■ Task directions ■
The line containing "You are a GUI" marks where to begin; quote it and every line after it through the end of the data, exactly as written.

══ Dataset extract

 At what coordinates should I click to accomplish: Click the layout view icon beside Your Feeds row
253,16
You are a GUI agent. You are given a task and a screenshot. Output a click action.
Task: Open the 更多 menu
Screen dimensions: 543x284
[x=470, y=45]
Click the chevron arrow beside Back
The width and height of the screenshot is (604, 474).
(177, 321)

════

■ Solution ■
You are a GUI agent. You are given a task and a screenshot. Output a click action.
Task: Open the 更多 menu
Screen dimensions: 543x284
[x=470, y=45]
Click the chevron arrow beside Back
The width and height of the screenshot is (604, 474).
(177, 321)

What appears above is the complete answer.